<<<<
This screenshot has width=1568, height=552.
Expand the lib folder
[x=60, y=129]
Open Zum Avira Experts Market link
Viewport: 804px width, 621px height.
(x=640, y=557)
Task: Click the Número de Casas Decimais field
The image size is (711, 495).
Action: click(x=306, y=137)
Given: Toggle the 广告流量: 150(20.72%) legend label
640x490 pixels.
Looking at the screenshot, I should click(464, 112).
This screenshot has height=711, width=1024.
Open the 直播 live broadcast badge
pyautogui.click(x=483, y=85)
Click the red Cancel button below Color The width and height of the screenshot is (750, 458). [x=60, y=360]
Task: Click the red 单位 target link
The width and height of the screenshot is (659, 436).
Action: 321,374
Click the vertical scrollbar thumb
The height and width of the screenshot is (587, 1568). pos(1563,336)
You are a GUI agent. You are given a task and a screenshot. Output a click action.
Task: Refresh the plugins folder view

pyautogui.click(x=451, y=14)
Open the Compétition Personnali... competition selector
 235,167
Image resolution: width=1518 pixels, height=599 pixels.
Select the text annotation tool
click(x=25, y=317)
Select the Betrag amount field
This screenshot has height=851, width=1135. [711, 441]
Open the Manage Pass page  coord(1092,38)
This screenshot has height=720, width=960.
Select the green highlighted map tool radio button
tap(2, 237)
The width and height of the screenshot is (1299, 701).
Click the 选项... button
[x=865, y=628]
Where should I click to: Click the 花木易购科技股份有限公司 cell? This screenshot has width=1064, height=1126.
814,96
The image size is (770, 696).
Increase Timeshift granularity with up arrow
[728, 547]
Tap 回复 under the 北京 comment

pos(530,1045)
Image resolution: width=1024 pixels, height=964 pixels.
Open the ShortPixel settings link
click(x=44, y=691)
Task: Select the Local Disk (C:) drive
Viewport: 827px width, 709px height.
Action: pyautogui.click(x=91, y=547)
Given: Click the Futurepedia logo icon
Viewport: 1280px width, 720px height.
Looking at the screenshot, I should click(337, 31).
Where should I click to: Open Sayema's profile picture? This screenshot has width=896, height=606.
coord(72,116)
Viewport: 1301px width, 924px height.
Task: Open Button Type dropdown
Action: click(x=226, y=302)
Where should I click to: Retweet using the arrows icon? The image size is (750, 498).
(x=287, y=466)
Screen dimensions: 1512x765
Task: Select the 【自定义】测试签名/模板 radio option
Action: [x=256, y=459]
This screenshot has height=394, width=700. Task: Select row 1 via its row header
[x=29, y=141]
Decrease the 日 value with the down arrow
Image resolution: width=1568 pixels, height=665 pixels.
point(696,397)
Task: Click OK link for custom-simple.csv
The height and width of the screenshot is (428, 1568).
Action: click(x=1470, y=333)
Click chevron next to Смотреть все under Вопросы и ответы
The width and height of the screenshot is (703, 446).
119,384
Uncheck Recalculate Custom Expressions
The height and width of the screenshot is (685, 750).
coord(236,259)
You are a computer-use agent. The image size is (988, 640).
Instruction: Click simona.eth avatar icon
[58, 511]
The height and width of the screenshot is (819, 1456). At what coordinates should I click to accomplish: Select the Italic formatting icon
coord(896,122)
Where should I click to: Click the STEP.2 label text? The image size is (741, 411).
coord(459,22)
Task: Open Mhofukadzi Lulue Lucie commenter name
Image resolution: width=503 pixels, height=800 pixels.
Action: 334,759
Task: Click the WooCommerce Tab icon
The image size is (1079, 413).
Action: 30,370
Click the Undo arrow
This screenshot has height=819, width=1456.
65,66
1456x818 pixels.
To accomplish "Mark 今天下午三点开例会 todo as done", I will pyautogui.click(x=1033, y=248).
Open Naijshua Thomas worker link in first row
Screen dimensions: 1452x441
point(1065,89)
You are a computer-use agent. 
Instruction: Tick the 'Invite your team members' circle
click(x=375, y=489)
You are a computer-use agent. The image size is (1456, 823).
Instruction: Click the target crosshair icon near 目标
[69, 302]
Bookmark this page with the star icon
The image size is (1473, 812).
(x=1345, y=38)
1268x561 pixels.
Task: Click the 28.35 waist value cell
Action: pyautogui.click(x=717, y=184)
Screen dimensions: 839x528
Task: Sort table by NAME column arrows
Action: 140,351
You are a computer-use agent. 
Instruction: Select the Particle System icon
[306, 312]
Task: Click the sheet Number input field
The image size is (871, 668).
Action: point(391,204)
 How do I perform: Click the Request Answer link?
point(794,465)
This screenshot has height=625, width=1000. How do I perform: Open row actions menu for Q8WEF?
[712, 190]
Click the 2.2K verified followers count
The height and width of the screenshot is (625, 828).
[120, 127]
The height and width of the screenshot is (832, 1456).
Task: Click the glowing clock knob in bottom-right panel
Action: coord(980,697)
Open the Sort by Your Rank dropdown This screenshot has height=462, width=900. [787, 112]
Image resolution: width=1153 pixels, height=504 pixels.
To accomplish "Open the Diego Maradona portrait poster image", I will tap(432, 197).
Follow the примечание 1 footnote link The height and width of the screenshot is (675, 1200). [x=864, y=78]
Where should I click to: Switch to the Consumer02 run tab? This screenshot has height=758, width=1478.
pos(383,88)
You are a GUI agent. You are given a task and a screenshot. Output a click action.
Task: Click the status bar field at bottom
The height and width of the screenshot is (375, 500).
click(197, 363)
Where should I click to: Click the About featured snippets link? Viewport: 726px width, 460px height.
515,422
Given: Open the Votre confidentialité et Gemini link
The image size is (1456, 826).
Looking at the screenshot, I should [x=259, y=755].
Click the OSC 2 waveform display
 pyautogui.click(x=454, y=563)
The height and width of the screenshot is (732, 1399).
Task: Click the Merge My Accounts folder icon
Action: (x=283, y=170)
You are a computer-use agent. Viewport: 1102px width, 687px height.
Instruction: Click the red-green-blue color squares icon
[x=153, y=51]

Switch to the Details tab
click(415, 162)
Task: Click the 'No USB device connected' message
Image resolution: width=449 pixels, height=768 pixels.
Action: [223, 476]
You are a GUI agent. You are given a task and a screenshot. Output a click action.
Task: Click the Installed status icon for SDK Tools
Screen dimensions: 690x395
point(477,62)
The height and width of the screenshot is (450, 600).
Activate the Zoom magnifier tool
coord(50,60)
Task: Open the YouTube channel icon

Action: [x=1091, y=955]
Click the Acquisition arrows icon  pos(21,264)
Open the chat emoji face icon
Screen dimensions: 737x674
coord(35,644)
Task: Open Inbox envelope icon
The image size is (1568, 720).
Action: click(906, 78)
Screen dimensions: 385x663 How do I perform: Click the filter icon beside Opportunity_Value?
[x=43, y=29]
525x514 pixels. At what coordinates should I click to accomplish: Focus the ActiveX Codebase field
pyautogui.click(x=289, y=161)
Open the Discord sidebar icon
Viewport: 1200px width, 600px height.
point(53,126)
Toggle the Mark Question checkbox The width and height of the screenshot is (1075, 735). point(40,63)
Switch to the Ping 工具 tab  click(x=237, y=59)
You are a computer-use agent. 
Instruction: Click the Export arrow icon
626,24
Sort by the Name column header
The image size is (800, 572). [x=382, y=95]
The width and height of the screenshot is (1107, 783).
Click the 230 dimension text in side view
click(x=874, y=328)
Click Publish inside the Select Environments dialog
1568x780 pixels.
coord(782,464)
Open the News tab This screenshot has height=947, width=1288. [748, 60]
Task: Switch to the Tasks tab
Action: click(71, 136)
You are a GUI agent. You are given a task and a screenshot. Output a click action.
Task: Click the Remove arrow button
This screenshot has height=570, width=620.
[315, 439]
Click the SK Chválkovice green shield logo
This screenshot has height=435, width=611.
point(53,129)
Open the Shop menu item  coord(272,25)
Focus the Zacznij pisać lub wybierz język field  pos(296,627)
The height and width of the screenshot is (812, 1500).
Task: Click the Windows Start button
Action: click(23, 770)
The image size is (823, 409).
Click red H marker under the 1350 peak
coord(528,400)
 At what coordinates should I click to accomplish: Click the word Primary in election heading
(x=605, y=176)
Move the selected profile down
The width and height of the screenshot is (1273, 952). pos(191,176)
>>>>
With the line holding "Given: Toggle the" as the first and the line holding "Task: Select the Local Disk (C:) drive" as the last, please transcribe exactly the lines of the material above in that range and nothing else.

Given: Toggle the 广告流量: 150(20.72%) legend label
640x490 pixels.
Looking at the screenshot, I should click(464, 112).
This screenshot has height=711, width=1024.
Open the 直播 live broadcast badge
pyautogui.click(x=483, y=85)
Click the red Cancel button below Color The width and height of the screenshot is (750, 458). [x=60, y=360]
Task: Click the red 单位 target link
The width and height of the screenshot is (659, 436).
Action: 321,374
Click the vertical scrollbar thumb
The height and width of the screenshot is (587, 1568). pos(1563,336)
You are a GUI agent. You are given a task and a screenshot. Output a click action.
Task: Refresh the plugins folder view

pyautogui.click(x=451, y=14)
Open the Compétition Personnali... competition selector
 235,167
Image resolution: width=1518 pixels, height=599 pixels.
Select the text annotation tool
click(x=25, y=317)
Select the Betrag amount field
This screenshot has height=851, width=1135. [711, 441]
Open the Manage Pass page  coord(1092,38)
This screenshot has height=720, width=960.
Select the green highlighted map tool radio button
tap(2, 237)
The width and height of the screenshot is (1299, 701).
Click the 选项... button
[x=865, y=628]
Where should I click to: Click the 花木易购科技股份有限公司 cell? This screenshot has width=1064, height=1126.
814,96
The image size is (770, 696).
Increase Timeshift granularity with up arrow
[728, 547]
Tap 回复 under the 北京 comment

pos(530,1045)
Image resolution: width=1024 pixels, height=964 pixels.
Open the ShortPixel settings link
click(x=44, y=691)
Task: Select the Local Disk (C:) drive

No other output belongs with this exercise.